Write out each of the rows below word for word, keeping every line and character unchanged.

TASK MATERIAL —

* * * * * * * * *

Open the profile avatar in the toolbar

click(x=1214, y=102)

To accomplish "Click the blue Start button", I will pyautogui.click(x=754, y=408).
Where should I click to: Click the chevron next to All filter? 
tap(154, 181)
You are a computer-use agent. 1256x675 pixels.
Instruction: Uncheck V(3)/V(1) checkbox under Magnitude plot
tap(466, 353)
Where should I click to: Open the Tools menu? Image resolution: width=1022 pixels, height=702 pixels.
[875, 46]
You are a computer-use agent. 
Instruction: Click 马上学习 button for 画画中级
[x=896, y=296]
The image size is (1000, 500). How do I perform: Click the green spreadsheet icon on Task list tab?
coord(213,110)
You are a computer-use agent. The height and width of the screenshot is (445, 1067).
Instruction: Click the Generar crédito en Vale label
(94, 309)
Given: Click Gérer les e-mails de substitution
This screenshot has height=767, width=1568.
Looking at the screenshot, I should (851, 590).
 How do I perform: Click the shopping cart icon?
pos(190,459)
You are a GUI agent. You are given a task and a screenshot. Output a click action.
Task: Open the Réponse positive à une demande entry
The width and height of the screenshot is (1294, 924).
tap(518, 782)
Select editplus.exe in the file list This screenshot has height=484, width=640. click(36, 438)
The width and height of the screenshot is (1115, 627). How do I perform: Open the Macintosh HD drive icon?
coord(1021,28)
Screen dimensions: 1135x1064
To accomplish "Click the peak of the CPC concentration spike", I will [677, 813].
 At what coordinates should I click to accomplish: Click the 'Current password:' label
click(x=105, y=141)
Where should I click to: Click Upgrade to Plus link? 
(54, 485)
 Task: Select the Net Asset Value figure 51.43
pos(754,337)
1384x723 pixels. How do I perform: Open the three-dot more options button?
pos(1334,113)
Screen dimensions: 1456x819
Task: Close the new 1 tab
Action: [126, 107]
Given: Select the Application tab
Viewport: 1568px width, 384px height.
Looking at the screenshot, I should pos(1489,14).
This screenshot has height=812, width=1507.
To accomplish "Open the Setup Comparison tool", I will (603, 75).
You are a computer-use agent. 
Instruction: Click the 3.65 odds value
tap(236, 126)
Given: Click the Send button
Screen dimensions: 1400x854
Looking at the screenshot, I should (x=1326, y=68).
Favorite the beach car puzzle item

* * * * * * * * *

SOLUTION —
Open the profile avatar in the toolbar

click(x=1214, y=102)

To accomplish "Click the blue Start button", I will pyautogui.click(x=754, y=408).
Where should I click to: Click the chevron next to All filter? 
tap(154, 181)
You are a computer-use agent. 1256x675 pixels.
Instruction: Uncheck V(3)/V(1) checkbox under Magnitude plot
tap(466, 353)
Where should I click to: Open the Tools menu? Image resolution: width=1022 pixels, height=702 pixels.
[875, 46]
You are a computer-use agent. 
Instruction: Click 马上学习 button for 画画中级
[x=896, y=296]
The image size is (1000, 500). How do I perform: Click the green spreadsheet icon on Task list tab?
coord(213,110)
You are a computer-use agent. The height and width of the screenshot is (445, 1067).
Instruction: Click the Generar crédito en Vale label
(94, 309)
Given: Click Gérer les e-mails de substitution
This screenshot has height=767, width=1568.
Looking at the screenshot, I should (851, 590).
 How do I perform: Click the shopping cart icon?
pos(190,459)
You are a GUI agent. You are given a task and a screenshot. Output a click action.
Task: Open the Réponse positive à une demande entry
The width and height of the screenshot is (1294, 924).
tap(518, 782)
Select editplus.exe in the file list This screenshot has height=484, width=640. click(36, 438)
The width and height of the screenshot is (1115, 627). How do I perform: Open the Macintosh HD drive icon?
coord(1021,28)
Screen dimensions: 1135x1064
To accomplish "Click the peak of the CPC concentration spike", I will [677, 813].
 At what coordinates should I click to accomplish: Click the 'Current password:' label
click(x=105, y=141)
Where should I click to: Click Upgrade to Plus link? 
(54, 485)
 Task: Select the Net Asset Value figure 51.43
pos(754,337)
1384x723 pixels. How do I perform: Open the three-dot more options button?
pos(1334,113)
Screen dimensions: 1456x819
Task: Close the new 1 tab
Action: [126, 107]
Given: Select the Application tab
Viewport: 1568px width, 384px height.
Looking at the screenshot, I should pos(1489,14).
This screenshot has height=812, width=1507.
To accomplish "Open the Setup Comparison tool", I will (603, 75).
You are a computer-use agent. 
Instruction: Click the 3.65 odds value
tap(236, 126)
Given: Click the Send button
Screen dimensions: 1400x854
Looking at the screenshot, I should (x=1326, y=68).
Favorite the beach car puzzle item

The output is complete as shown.